Expression data from primary osteoblasts isolated from calvaria of Gnptab(c.3082insC) knock-in mice compared with osteoblasts isolated from wild-type littermates

Mucolipidosis type II (MLII) is a severe inherited multisystemic disorder caused by mutations in the GNPTAB gene. Skeletal abnormalities are a predominant feature of MLII. Here we investigate the gene expression in a knock-in mouse model for mucolipidosis type II, generated by the insertion of a cytosine in the murine Gnptab gene (c.3082insC) that is homologous to a homozygous mutation in an MLII patient. Since osteoblasts are critically involved in regulating bone development and remodeling, a genome-wide expression analysis was performed with RNA isolated from primary cultures of osteoblasts originating from MLII knock-in mice (KI) compared to RNA from wild-type (WT) osteoblasts to identify dysregulated genes involved in pathogenic mechanisms.

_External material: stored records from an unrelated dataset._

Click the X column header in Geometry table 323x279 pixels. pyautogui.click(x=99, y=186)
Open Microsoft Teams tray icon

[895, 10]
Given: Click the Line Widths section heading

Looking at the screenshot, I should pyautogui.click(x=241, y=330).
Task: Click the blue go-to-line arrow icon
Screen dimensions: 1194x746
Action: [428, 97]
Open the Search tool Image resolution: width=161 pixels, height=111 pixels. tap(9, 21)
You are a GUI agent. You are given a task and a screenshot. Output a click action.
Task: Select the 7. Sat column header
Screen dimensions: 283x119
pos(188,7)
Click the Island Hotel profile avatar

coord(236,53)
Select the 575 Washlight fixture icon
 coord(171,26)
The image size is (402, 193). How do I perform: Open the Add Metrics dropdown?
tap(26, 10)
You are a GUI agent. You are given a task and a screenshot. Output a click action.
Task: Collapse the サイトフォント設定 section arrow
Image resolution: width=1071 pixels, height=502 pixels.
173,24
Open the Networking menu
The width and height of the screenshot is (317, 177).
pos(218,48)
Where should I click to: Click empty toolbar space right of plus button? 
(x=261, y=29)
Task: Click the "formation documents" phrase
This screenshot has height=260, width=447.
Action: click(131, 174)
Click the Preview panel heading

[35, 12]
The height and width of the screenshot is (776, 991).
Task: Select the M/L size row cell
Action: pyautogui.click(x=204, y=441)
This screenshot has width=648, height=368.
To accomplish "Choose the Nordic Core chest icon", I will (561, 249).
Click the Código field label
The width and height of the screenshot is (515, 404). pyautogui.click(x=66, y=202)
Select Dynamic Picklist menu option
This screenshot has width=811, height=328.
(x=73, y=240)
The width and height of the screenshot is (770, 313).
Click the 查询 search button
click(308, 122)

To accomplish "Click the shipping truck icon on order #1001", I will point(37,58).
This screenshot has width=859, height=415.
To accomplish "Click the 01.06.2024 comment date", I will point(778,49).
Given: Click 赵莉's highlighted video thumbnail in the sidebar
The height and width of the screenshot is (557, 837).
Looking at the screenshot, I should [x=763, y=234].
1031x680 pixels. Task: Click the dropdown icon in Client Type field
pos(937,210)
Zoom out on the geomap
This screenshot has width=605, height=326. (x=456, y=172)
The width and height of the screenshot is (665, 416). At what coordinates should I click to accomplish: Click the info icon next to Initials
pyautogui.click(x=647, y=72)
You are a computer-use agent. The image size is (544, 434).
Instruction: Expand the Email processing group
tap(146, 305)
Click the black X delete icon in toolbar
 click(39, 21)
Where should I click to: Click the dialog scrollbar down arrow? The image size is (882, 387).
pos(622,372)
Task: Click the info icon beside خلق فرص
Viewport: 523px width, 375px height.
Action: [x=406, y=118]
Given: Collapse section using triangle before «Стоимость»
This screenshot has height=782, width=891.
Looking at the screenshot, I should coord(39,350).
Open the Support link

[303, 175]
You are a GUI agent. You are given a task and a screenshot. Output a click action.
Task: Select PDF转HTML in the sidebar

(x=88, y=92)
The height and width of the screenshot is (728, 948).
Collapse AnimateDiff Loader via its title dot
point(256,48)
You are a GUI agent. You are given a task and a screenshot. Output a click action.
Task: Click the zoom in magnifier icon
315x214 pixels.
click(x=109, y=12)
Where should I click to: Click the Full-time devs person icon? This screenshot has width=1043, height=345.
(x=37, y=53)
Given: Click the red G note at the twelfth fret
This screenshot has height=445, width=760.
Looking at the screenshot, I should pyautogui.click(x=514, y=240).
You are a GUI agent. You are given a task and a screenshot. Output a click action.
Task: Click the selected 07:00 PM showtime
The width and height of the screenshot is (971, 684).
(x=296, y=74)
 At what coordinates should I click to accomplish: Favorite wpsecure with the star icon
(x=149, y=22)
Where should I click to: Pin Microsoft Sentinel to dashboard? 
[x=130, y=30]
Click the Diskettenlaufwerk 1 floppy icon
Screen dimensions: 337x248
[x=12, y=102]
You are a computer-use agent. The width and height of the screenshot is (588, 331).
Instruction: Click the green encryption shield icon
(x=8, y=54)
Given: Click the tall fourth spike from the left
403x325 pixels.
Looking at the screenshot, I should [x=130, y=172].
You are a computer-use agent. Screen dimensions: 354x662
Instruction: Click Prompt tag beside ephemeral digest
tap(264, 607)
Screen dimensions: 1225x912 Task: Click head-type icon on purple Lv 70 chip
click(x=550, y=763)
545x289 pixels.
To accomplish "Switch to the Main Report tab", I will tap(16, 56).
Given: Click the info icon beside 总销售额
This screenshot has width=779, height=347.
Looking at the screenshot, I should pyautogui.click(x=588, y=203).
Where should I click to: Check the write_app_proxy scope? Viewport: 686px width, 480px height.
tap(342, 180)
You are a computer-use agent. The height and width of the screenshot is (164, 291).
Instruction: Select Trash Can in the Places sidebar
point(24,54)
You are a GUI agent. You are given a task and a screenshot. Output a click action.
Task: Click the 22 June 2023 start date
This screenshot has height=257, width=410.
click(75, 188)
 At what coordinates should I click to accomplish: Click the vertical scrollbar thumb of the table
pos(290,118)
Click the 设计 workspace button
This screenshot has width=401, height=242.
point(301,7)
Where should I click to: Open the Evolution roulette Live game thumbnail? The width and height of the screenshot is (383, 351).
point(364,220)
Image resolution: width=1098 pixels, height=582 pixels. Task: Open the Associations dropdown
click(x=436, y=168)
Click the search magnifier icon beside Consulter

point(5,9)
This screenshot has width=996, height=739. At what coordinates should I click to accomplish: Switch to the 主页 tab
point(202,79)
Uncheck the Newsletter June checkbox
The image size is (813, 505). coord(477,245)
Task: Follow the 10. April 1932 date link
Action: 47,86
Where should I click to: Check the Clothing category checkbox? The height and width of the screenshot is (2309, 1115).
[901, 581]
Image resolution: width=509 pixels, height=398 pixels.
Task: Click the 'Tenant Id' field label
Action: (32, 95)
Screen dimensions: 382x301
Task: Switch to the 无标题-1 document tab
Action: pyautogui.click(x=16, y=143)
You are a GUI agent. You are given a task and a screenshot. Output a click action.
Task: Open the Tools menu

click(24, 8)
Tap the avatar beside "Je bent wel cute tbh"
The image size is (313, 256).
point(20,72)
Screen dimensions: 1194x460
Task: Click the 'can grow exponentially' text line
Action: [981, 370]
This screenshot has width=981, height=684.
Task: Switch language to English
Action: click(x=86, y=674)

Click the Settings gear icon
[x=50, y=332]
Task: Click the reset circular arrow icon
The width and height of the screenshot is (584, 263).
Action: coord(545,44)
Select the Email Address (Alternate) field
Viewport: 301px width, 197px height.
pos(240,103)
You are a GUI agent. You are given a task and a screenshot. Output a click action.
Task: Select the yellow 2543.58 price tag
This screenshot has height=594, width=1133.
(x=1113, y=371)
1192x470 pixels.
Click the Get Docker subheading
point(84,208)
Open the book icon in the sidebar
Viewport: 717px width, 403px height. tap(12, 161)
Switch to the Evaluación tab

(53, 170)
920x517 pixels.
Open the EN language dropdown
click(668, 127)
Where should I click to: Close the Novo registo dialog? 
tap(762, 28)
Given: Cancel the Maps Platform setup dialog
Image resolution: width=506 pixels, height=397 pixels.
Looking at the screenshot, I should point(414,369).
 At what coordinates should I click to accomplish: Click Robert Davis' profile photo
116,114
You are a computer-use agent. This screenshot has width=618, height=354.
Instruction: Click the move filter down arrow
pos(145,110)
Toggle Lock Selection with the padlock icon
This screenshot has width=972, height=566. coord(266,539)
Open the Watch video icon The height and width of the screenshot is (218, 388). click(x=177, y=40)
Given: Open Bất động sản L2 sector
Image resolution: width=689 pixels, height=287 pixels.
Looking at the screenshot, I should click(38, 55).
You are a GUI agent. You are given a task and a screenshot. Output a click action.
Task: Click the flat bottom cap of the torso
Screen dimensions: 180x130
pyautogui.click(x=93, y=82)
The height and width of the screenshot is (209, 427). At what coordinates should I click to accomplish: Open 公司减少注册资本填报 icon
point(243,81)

Primary osteoblasts were isolated from calvaria of 5-day-old wild-type (WT) and MLII knock-in littermates (KI). RNA was extracted at day 10 of differentiation induced by ascorbic acid and beta-glycerophosphate and hybridization on Affymetrix microarrays. We used preparations of RNA from two individual primary cultures of osteoblasts for every genotype (WT_OB_I, WT_OB_II, KI_OB_I, KI_OB_II) and compared WT vs KI samples.